Las intermitencias de la

vida en primera persona

María Luisa Miretti

“Ya no seré quien fui, lo que seremos/ contra el mundo ha de ser, que nos rechaza,/ culpados de inventar la libertad” (José Saramago)

(Con permiso). Desde la subjetividad del vacío provocado por la noticia, me permito compartir los motivos de una pena: Saramago ha muerto.

Sabíamos de su fragilidad, sus limitaciones cada día mayores, como también la extrema lucidez de un pensamiento que continuaba sorprendiendo al hilvanar nombres y fechas, etapas y sucesos en cada rincón del mundo. No tenía límites ni fronteras. Derribó muros y tabiques, los explicó y los enseñó.

Lo conocí en este medio, cuando me encomendaron reseñar Memorial del convento. La sorpresa inicial estuvo próxima al enojo, ante una historia desopilante enmarcada en un discurso diferente, por momentos críptico, pero la voluntad de conocer el final y encontrarle sentido pudieron más y fue entonces cuando acusé el vértigo y la emoción de algo nuevo, sorprendente, que ya no tuvo retorno.

Empecé a buscar más datos, a consultar y a enfrentarme con la mezquina competencia de quienes lo denostaban por “barroco’ (actitud que duplicó mi esfuerzo).

Llegaron nuevos títulos y nuevas emociones, que alternaban la sonrisa ante un gesto tierno, con la jocosa hilaridad de un planteo que tiraba por la borda cuestiones básicas históricamente registradas en documentos oficiales-, hechos, imágenes y escenas que derrumbaba con sólidas argumentaciones, desde un verosímil que obligó a revisar y a mirar de otra manera: Portugal, la Alfama, Las Cruzadas en Portugal, la globalización en La caverna, la estupidez humana en Ensayo sobre la ceguera, los vericuetos de la fe y los juicios lapidarios de la Iglesia, la reflexión existencial de El hombre duplicado, los relatos, la poesía y la finitud en nuevas historias “Si la muerte no trabajara, esto sería un caos’ y la hilarante propuesta en Intermitencias de la muerte, el recupero de su infancia en Las pequeñas memorias y tantas otras (El viaje del elefante, El Cuaderno, Caín), con una dinámica y una energía inusual, mientras disfrutábamos de una estética especial, acusada por una sintaxis particular (mayúsculas y puntuaciones atípicas) que, lejos de ensombrecer, lo exaltaban.

El comienzo de cada obra era un convite a un dimensión distinta: los epígrafes a Pilar -su mujer- y una secreta envidia por ser la responsable y depositaria de tan reduplicado amor.

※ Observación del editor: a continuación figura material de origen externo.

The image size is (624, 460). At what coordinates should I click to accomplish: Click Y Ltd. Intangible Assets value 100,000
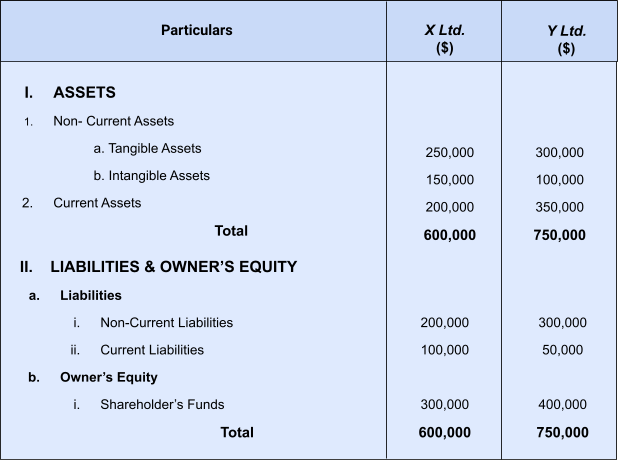pyautogui.click(x=559, y=180)
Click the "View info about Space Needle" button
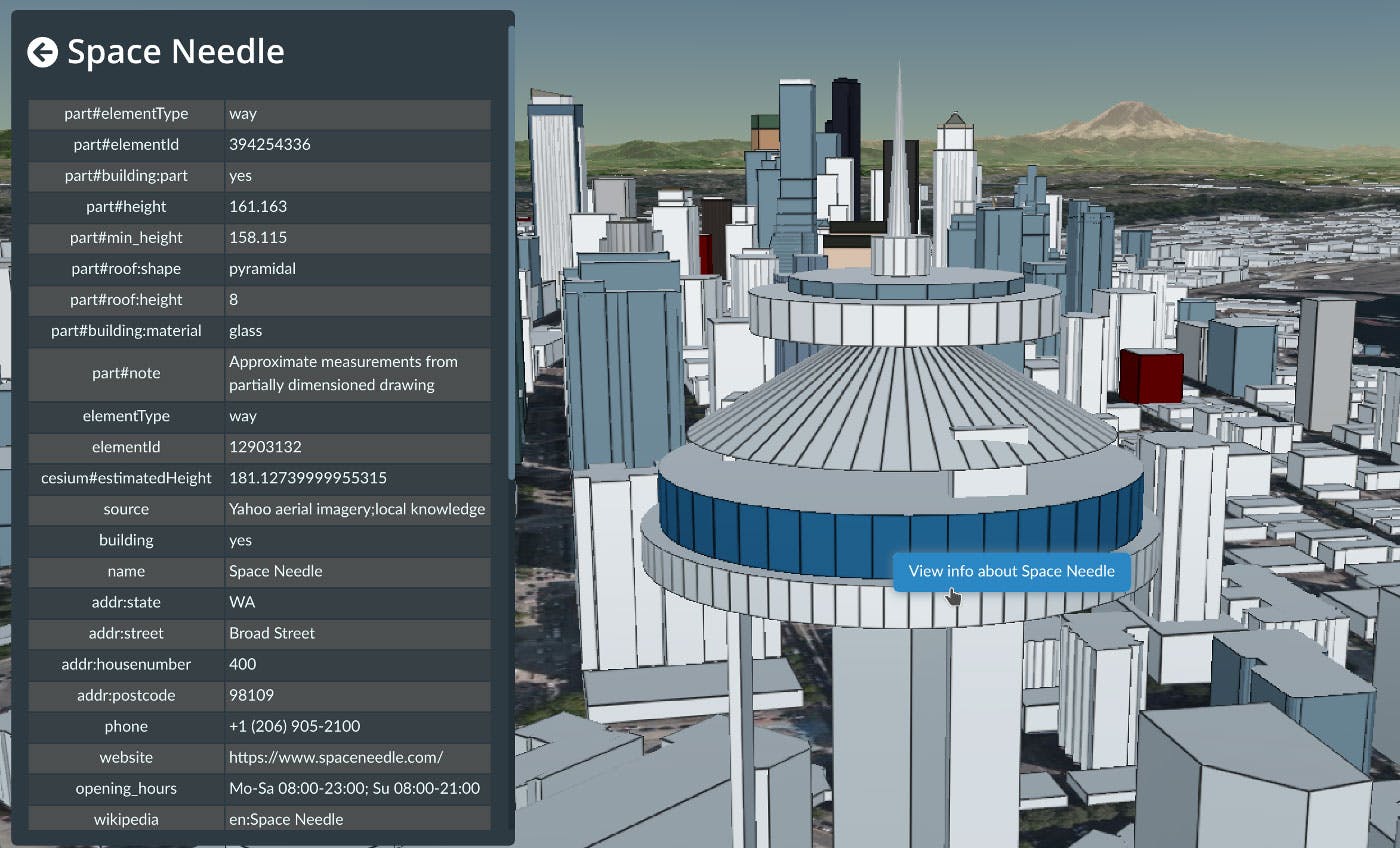The image size is (1400, 848). (x=1011, y=571)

Visitar su casa (A Casa) en Lanzarote, compartir sus “cuzcos’ adoptivos, su familia, su entorno y ese paisaje magnífico que entremezcla sus colores con la greda volcánica, las vides a ras de tierra, la huerta (Pilar comiendo los vegetales de su cosecha), el mar susurrante coronado por la fuerza abrumadora del Teide -vigía imperturbable, especie de abrazo y de amenaza-, y las largas caminatas hacia los Jameos del agua, los parroquianos y turistas, y el saludo cordial con todos.

Increíble Saramago. El 8 de mayo de 2003 a las 23.30 su voz susurrante en el teléfono pedía disculpas por lo avanzado de la hora, pero se había enterado de una inundación en Santa Fe y quería saber si la gente necesitaba ayuda, si podía hacer algo. La emoción de la palabra apretujada, inesperada, al lado de una paciente Pilar que por momentos traducía o moderaba, selló una relación que jamás podrá ser vulnerada.

La trascendencia de su obra y de su palabra se trasladó a los hechos. Se extrañarán sus nuevas creaciones a la par de sus reflexiones, pero la certeza de lo actuado otorga una serena tranquilidad, ya que permite apreciar lo mucho que pudo hacer. De aquí en más, queda el desafío por seguir abonando ese abanico de valores y principios, cuyas coordenadas configuran los caminos de la Fundación que lleva su nombre.

“Cerremos esta puerta./ Lentas, despacio, que nuestras ropas caigan/ Como de sí mismo se desnudarían dioses”.

1.jpg

El prestigioso escritor portugués José Saramago, fallecido el 18 de junio ppdo.